Second, we can analyze our results according to the five clusters we have created. Despite the fact that all clusters could praise the optimal set of facilities and amenities, we found two main patterns. The first model we are talking about, i.e. clusters 0, 2 and 4, can be aimed at home buyers who tend to live in "green" areas with parks and embankments. Instead, the second model we are talking about, i.e. clusters 1 and 3, can be aimed at people who like pubs, theaters and football.

# Conclusion

To sum up, according to Bloomberg News, the London housing market is in a rut. It is currently facing a number of different headwinds, including the prospect of higher taxes and a warning from the Bank of England that the cost of housing in the UK could fall by as much as 30 percent in the event of a disorderly exit from the European Union. In this case, there is an urgent need to adopt machine learning tools to help London home buyers make wise and effective decisions.
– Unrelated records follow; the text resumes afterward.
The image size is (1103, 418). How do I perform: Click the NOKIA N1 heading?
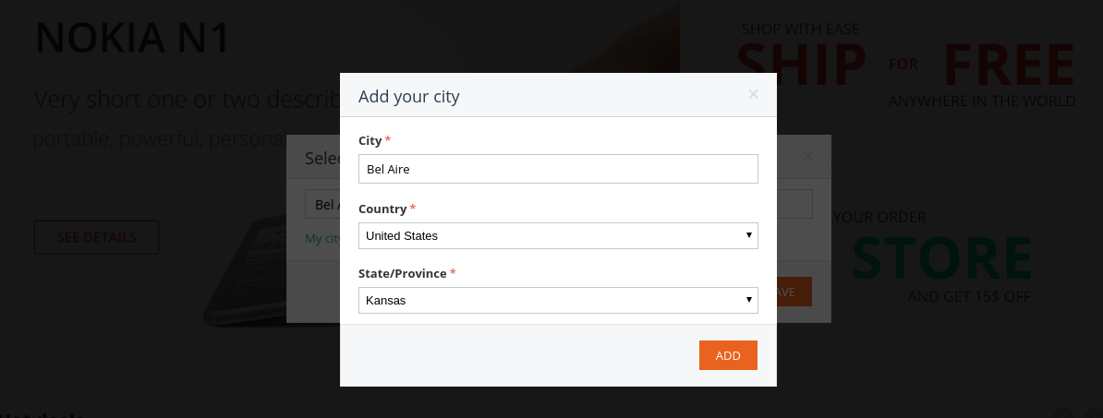point(132,39)
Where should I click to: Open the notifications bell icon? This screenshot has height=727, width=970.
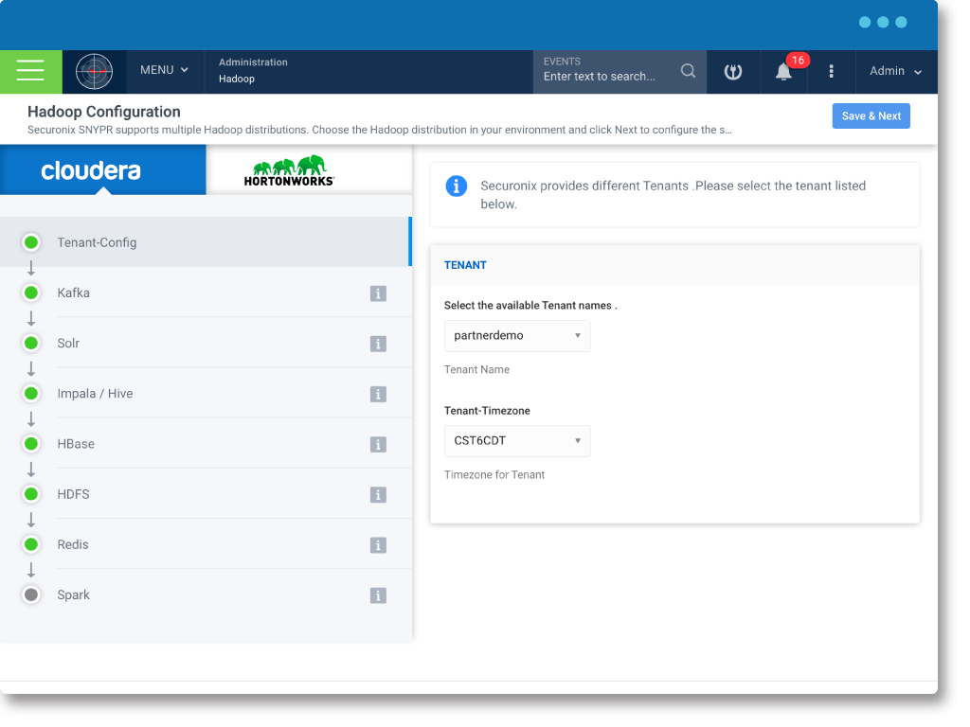coord(783,72)
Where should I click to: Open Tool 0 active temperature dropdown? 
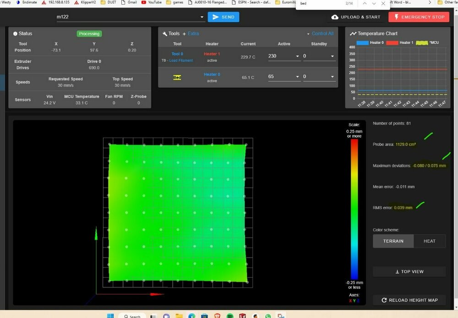pyautogui.click(x=297, y=56)
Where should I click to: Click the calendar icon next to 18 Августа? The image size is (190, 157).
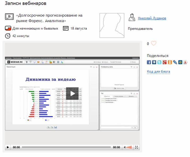click(66, 28)
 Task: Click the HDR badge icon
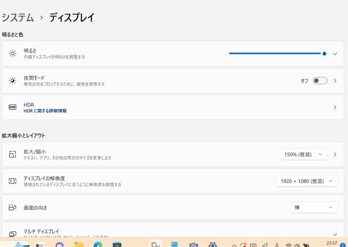pos(12,107)
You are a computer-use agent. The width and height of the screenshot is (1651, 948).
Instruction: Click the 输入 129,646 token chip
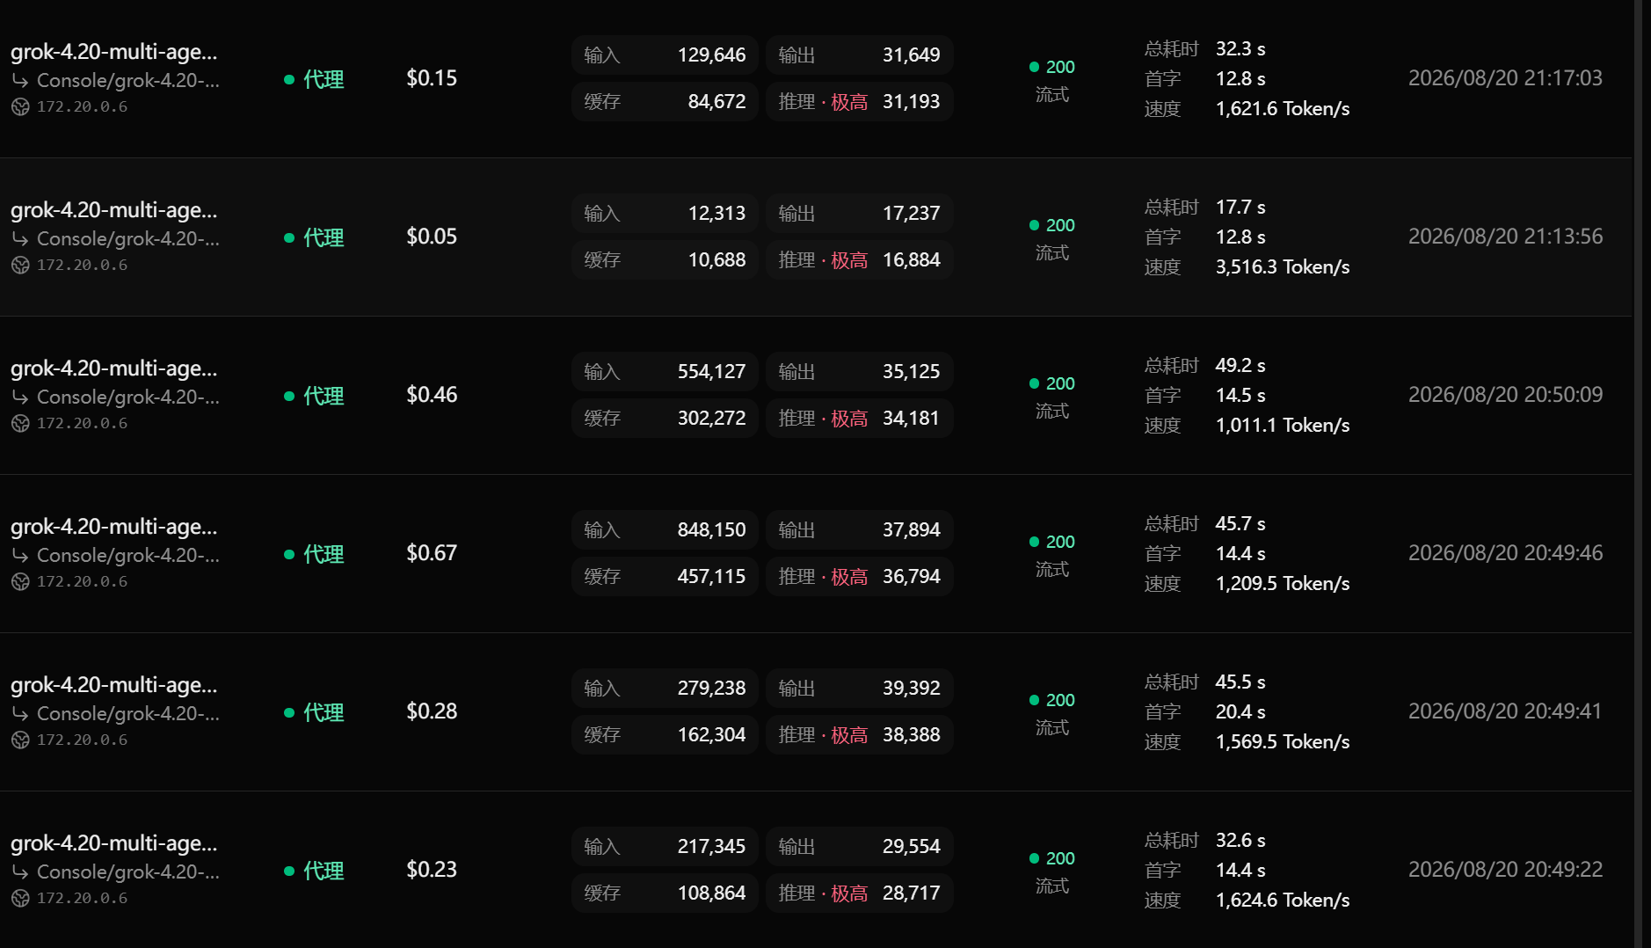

As a result, the business challenge we set for ourselves was: how could we support homebuyers clients in purchasing suitable properties in London in this uncertain economic and financial scenario?

To solve this business problem, we have grouped London boroughs to recommend locations and the current average property price where homebuyers can make property investments. We recommended favorable locations according to the amenities and basic amenities surrounding places such as elementary schools, high schools, hospitals, and grocery stores.
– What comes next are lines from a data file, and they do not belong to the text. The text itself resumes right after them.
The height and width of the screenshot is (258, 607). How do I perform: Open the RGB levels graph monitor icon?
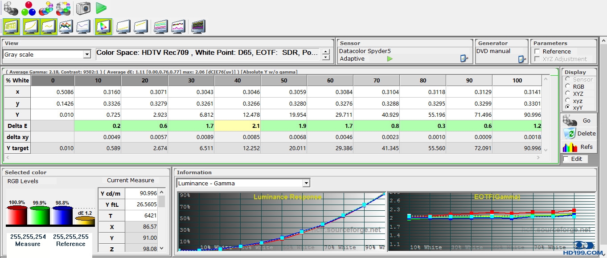(x=66, y=27)
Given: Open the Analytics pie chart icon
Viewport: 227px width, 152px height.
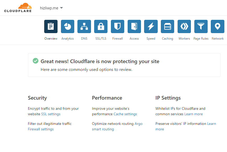Looking at the screenshot, I should (x=67, y=26).
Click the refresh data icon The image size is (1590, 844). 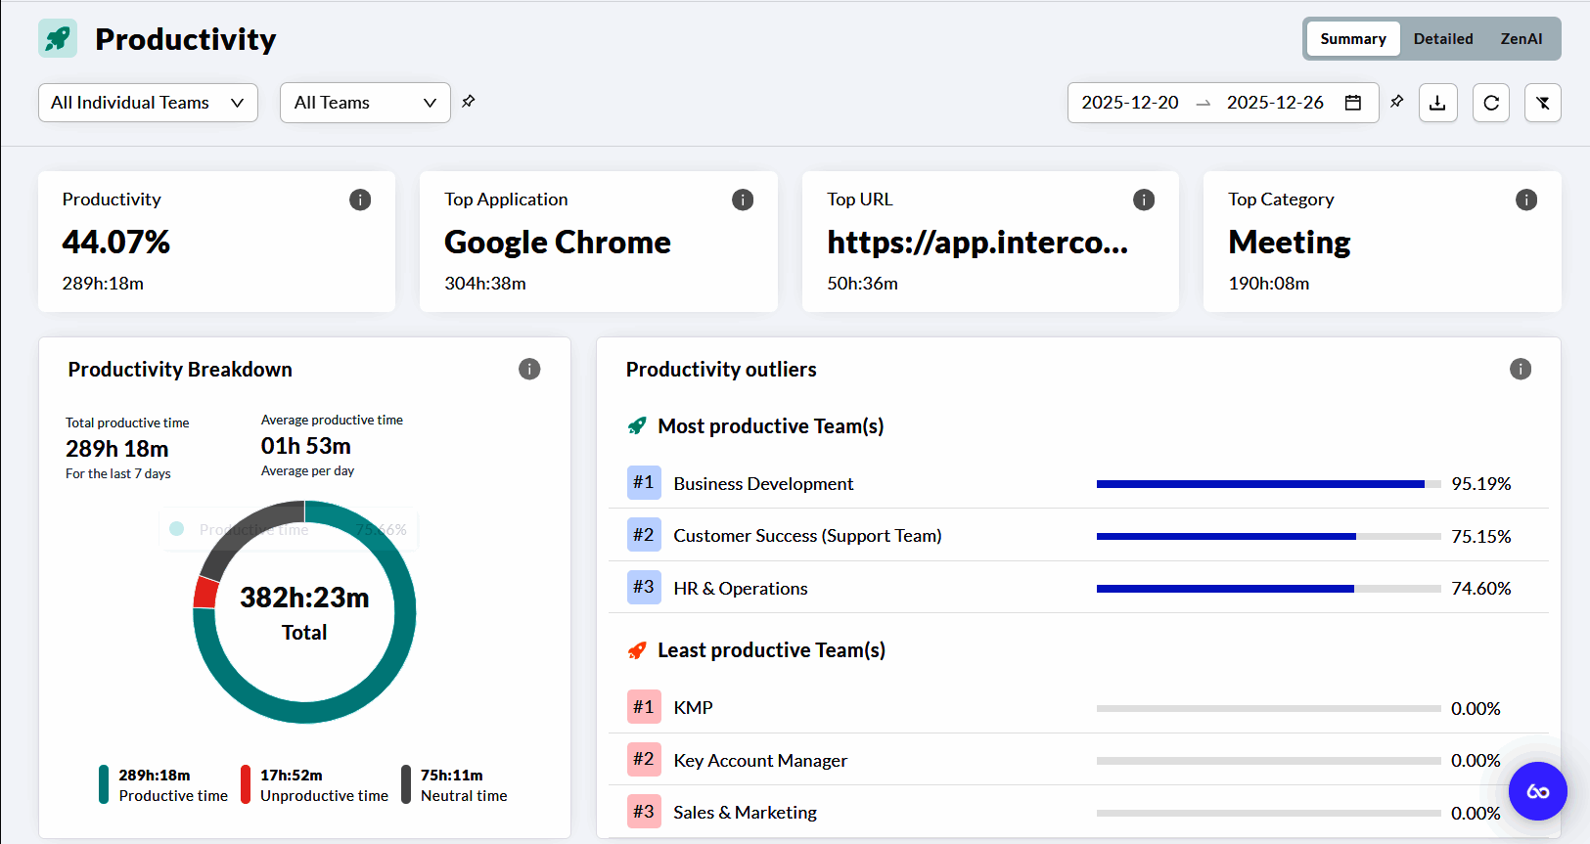point(1490,103)
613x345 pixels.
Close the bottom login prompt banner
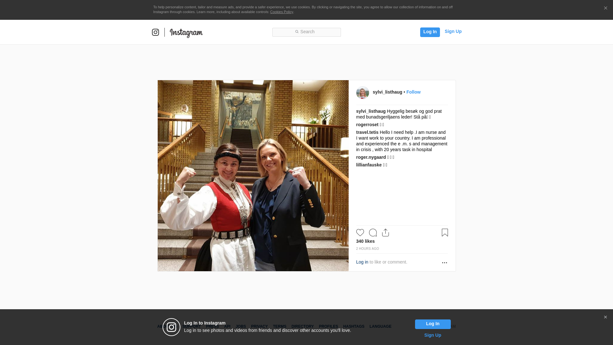(605, 317)
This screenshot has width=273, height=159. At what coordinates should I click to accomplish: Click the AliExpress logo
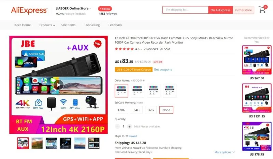coord(29,10)
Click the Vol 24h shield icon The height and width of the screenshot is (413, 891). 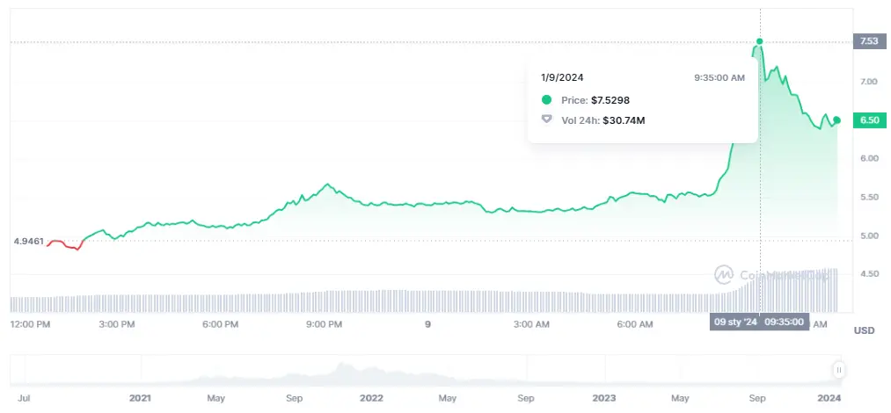(547, 120)
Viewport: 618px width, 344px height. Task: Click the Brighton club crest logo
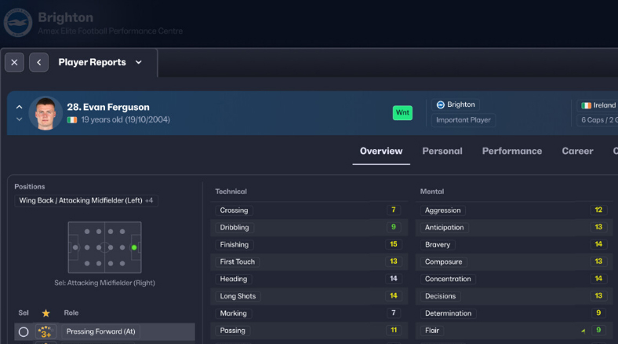[17, 23]
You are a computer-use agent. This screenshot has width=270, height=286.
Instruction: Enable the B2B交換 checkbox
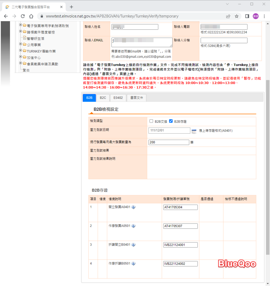tap(151, 121)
First, we collected data on London real estate, and the relative price data was extracted from the HM land registry (http://landregistry.data.gov.uk in addition, to explore and navigate the recommended locations in various locations depending on the availability of amenities and major facilities, we accessed the data via the Foursquare API and arranged it as a data frame for visualization. By combining data on London properties and the relative price paid from the HM land registry, as well as data on amenities and major properties surrounding such properties from the Foursquare API, we were able to recommend profitable real estate investments.
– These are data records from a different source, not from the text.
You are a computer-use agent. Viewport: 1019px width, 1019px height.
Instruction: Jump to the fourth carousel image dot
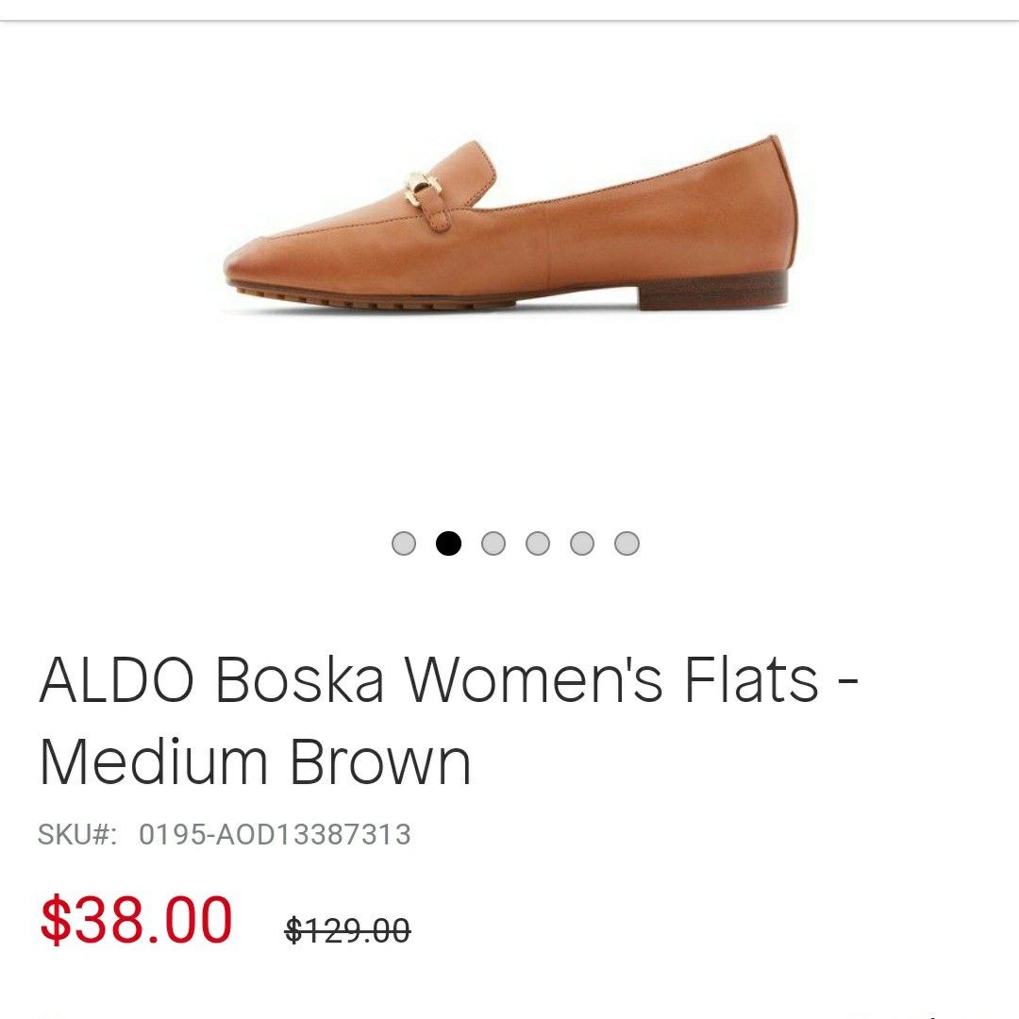click(538, 543)
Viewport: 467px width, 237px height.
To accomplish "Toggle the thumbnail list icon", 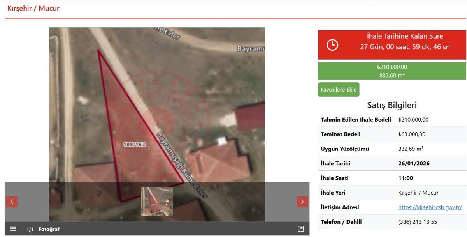I will 13,229.
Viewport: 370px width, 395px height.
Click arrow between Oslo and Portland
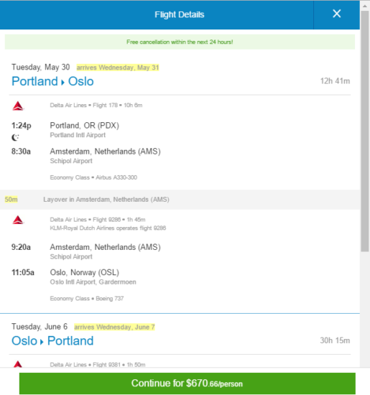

Second, the methodology section consisted of four stages: 1. collecting inspection data; 2. Researching and understanding data; 3.Preparing and pre-processing data; 4.Modeling. In particular, in the modeling section, we used the K-means clustering method, because it is fast and efficient in terms of computational costs, very flexible for accounting for mutations in the London property market, and accurate.

Finally, we concluded that while the London housing market may be in a rut, it is still "forever green" for business. We discussed our results from two main points of view. First, we looked at them according to London boroughs / districts. although West London (Notting hill, Kensington, Chelsea, Marylebone) and North-West London (Hampstead) can be considered very profitable places to buy property according to the amenities and basic amenities surrounding such places, i.e. primary schools, secondary schools, hospitals and grocery stores, South West London (Wandsworth, Balham) and North West London (Islington) are becoming the next future luxury properties with a wide range of amenities and amenities. Accordingly, it would be possible to focus on low property prices in these areas of London to make a business case. Second, we analyzed our results for the five clusters we created. While clusters 0, 2, and 4 may target home buyers who tend to live in "green" areas with parks, embankments, clusters 1 and 3 may target people who like pubs, theaters, and soccer.